The new rate goes into effect July 1. The existing rate has been in place since 1989.

According to county transportation officials, gas tax proceeds have fallen nearly 25% since April as more people have been staying home and working remotely. The gas tax increase is expected to raise $16 million more a year for an aging system of roads and bridges.

County board members expressed their concerns in a financial committee meeting ahead of the Tuesday vote.

"It sounds great to have $350 million of additional revenue over a 20-year period," said outgoing financial committee chairman Robert Larsen of Wheaton, the lone "no" vote.

"That's not revenue coming out of nowhere," Larsen said. "That's coming out of the pockets of the taxpayers."

"This board should be considering that incremental increases are far easier than a 100% increase," said board member Mary Fitzgerald Ozog of Glen Ellyn. "Frankly, I hope we're going to be getting an infrastructure bill after Jan. 20 when the new administration takes over. We've been promised one for the past four years."

Board member Brian Krajewski of Downers Grove emphasized, "This is more of a user-based tax," so "the people who use the roads are paying for it."
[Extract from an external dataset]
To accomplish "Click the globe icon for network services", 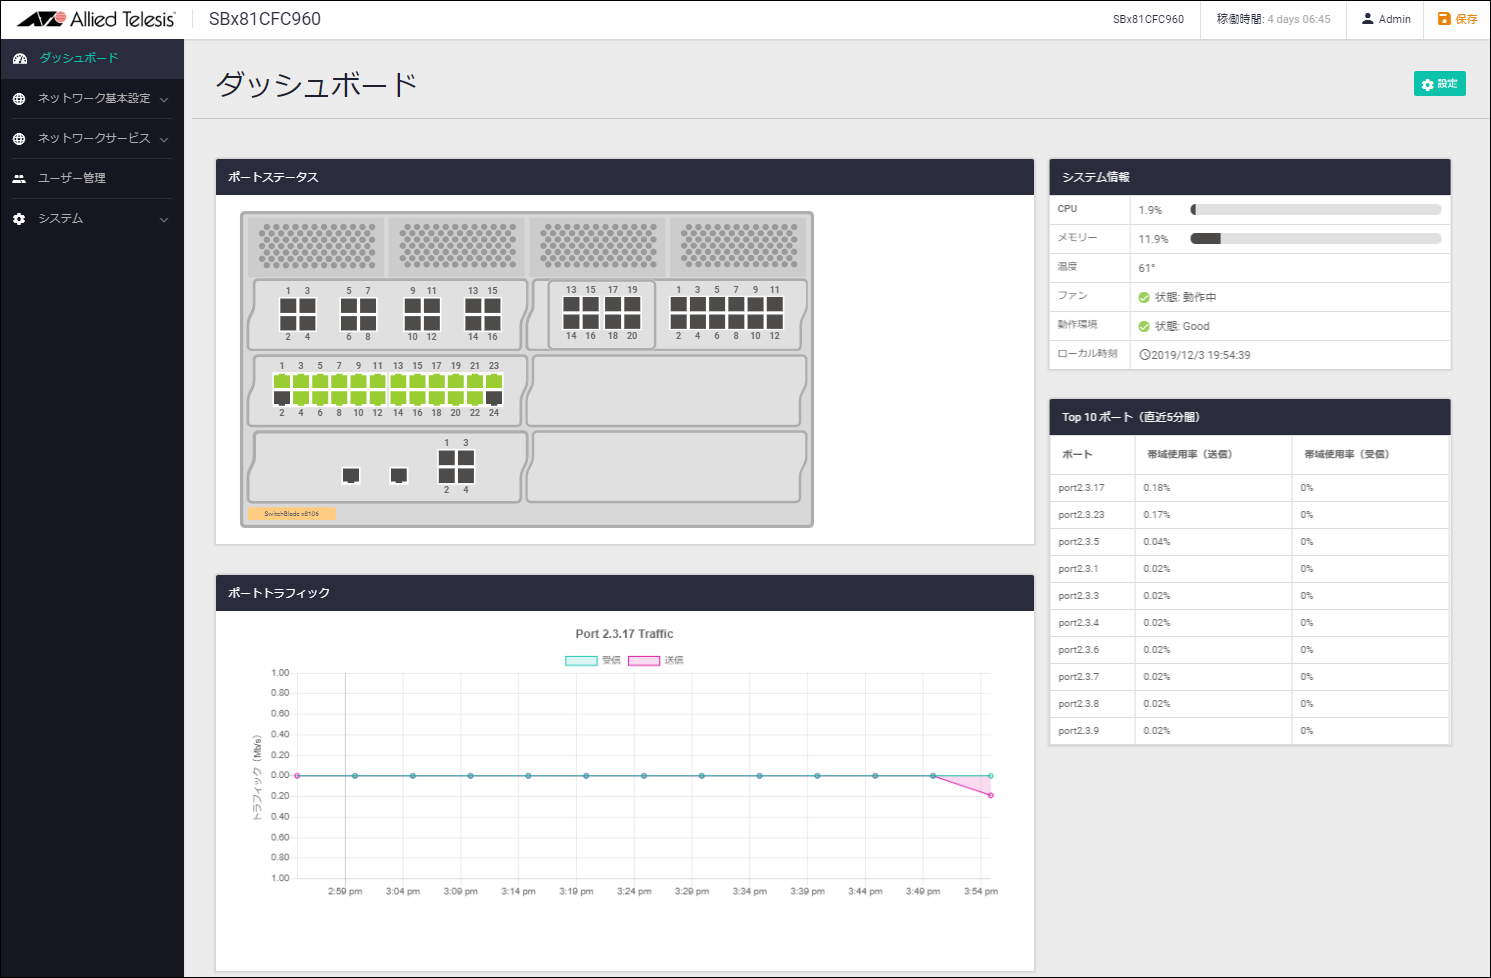I will pos(19,139).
Director of Transportation Christopher Snyder noted that under state law, any transportation taxes must be used exclusively for transportation.

In a previous transportation meeting, Snyder said most of the county's 50 bridges are 21 to 30 years old and that many roadways are almost exceeding their useful life.

"It's going to mean jobs for DuPage County, and these are necessary things," said board member Donald Puchalski of Addison. "We can't have our roads and structures fall into disrepair."

Board member Dawn DeSart of Aurora echoed Puchalski by emphasizing properly maintained roads and bridges are vital for public safety. But she was also conflicted.

"A lot of people who could least afford paying more for gas are the ones going to work right now - the nurses, the nursing assistants, the grocery store workers," DeSart said. "Many of the other higher-paid positions are working remotely."

According to Snyder, state legislation in 1989 previously only allowed DuPage, Kane and McHenry counties to impose a local motor fuel tax. Later legislation allowed Will and Lake counties to join those ranks with a 4-cent-per-gallon tax.

DuPage was able to double its gas tax because of state legislation passed last year.